In January 2021, Duralex was acquired by International Cookware group, the owner (outside the USA) of the rival PYREX brand, for 3.5 million euros ($4.2m). International Cookware promised to maintain the majority of jobs, create a turnaround plan through investment of several tens of millions of euros (including modernization of the antiquated Orléans plant) and create commercial synergies with Pyrex, especially in sales and purchasing. The company's expertise in high strength tempered glass was of interest to the American brand, even though its production facilities were outdated. The company's vintage image, with its two best-sellers, the Gigogne and the Picardie, more than half a century after their creation, is also an obstacle to change, as Duralex's reputation does not extend beyond these two models: the company is working towards a more modern image.

In 2022, the International Cookware group changed its name to La Maison française du verre.

=== Energy crisis ===
In November 2022, following the rise in energy prices, the company was forced to cease operations and put its furnaces on standby. The 250 employees were placed on short-time working.

* Entries supplied *
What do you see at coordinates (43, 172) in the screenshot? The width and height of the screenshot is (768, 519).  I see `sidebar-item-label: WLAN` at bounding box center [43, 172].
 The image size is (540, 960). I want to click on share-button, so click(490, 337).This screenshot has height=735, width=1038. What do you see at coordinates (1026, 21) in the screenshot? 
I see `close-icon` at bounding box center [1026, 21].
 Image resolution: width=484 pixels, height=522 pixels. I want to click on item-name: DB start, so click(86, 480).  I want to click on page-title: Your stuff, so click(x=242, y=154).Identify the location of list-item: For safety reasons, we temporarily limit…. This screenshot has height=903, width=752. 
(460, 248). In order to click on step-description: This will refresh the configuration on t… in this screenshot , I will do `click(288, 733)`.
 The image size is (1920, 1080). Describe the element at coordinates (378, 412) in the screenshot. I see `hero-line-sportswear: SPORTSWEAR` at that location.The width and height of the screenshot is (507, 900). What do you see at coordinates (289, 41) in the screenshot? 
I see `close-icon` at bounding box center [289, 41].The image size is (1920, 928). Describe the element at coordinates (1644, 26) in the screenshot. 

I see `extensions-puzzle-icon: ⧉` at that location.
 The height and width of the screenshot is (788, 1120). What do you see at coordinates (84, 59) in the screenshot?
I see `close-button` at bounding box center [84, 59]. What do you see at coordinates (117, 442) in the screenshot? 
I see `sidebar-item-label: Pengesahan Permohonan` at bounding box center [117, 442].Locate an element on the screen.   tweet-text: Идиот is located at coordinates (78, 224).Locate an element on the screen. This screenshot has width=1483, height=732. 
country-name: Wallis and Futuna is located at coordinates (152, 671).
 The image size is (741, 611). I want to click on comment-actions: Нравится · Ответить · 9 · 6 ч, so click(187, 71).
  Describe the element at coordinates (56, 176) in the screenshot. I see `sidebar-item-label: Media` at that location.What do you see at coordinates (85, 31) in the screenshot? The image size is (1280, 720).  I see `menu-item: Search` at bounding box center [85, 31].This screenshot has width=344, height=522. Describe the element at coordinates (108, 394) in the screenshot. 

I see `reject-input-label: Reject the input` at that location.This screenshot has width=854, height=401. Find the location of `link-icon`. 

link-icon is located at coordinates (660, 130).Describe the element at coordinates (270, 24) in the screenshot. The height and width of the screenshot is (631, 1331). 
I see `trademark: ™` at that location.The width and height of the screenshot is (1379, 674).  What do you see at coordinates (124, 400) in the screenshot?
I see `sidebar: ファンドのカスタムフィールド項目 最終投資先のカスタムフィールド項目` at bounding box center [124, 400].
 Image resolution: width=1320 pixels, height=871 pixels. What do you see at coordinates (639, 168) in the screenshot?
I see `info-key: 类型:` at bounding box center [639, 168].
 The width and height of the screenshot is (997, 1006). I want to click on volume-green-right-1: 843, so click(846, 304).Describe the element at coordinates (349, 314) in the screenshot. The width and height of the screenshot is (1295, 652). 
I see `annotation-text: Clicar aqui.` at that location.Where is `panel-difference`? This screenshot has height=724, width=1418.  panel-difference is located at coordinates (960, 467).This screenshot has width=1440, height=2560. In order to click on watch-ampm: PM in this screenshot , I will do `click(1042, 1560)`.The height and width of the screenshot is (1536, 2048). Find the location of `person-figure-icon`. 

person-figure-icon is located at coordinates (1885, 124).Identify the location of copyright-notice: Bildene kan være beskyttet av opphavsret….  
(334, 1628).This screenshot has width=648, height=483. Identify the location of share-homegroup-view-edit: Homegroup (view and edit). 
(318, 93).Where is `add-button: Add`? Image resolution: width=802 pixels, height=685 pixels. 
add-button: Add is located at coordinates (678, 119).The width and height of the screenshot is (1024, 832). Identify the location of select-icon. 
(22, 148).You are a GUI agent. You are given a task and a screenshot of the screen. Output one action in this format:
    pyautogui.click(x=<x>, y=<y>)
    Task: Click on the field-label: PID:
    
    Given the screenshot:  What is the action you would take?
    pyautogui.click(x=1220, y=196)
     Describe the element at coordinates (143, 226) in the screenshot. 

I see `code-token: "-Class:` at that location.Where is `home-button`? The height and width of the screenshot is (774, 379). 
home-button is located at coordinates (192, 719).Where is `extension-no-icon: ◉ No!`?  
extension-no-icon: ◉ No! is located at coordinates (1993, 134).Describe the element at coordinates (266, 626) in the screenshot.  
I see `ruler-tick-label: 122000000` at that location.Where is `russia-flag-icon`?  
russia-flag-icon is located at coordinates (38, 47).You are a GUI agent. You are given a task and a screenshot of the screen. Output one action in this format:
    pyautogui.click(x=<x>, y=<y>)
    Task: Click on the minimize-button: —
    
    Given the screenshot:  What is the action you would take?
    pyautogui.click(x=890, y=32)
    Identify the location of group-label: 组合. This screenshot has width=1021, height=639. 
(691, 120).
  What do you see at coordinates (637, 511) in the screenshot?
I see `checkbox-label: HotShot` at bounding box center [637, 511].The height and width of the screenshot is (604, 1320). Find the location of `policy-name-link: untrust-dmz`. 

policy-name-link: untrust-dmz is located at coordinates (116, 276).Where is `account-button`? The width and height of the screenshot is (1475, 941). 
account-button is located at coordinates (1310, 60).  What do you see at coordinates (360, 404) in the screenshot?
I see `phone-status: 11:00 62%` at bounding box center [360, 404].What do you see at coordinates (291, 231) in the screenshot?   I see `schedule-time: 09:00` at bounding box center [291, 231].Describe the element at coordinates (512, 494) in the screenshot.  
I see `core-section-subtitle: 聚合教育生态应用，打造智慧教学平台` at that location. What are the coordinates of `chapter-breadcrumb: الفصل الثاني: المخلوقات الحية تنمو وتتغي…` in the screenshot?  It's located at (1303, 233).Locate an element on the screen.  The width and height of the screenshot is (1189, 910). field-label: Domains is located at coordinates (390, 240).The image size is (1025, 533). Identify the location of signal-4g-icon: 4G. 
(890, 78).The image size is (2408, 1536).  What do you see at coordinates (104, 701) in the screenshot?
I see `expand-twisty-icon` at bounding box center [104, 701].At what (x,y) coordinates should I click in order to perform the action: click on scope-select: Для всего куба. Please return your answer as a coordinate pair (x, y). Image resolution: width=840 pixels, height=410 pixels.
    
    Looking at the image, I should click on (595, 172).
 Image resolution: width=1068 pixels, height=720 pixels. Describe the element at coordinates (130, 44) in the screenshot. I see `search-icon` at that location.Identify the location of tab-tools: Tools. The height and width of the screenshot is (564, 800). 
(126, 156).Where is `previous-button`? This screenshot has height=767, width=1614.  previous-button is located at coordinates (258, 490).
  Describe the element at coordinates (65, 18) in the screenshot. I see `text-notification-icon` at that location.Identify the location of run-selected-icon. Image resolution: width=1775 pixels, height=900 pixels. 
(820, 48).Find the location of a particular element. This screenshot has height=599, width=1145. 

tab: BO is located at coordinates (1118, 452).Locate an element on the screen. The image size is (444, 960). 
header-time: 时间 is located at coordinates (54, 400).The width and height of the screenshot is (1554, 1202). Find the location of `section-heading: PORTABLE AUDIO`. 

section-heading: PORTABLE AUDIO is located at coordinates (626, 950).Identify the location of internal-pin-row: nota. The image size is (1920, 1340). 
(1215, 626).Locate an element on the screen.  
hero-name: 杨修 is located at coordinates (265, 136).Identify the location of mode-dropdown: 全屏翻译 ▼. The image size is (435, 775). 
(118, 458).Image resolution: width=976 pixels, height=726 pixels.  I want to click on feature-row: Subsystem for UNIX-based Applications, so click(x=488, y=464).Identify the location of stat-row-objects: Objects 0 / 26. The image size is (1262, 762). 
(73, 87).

* To do *
• a. Answer these questions from the text about Duralex:
(i) How much did International Cookware pay for Duralex in January 2021?
(ii) What name did the International Cookware group take in 2022?
(iii) How many employees were placed on short-time working in November 2022?
• b. List every promise International Cookware made when it acquired Duralex, according to the Duralex text.
• c. Continue the text about Duralex from its last sentence.
The records have no connection to the text about Duralex.

* Solved tasks *
• a.
(i) 3.5 million euros ($4.2m)
(ii) La Maison française du verre
(iii) 250

• b.
- To maintain the majority of jobs
- To create a turnaround plan through investment of several tens of millions of euros, including modernization of the antiquated Orléans plant
- To create commercial synergies with Pyrex, especially in sales and purchasing

• c.
=== Financial troubles and transition to cooperative ===

The furnaces were restarted on April 17, 2023, five months later. During this period, the company benefited from 15 million euros in state aid to cope with the crisis.

Duralex was placed into receivership in April 2024 for the fourth time in 20 years, which created a six month observation period during which a buyer for the company would be sought. In July, the Commercial Court of Orléans accepted a proposal supported by 60% of employees to transition the company to cooperative ownership, with all jobs to be retained.

The company was in financial difficulty again in 2025, largely due to increasing energy prices—glass-making uses a great deal of energy. An appeal to the public to raise €5m of emergency funding, the maximum allowed, to secure its immediate future generated pledges exceeding €19m.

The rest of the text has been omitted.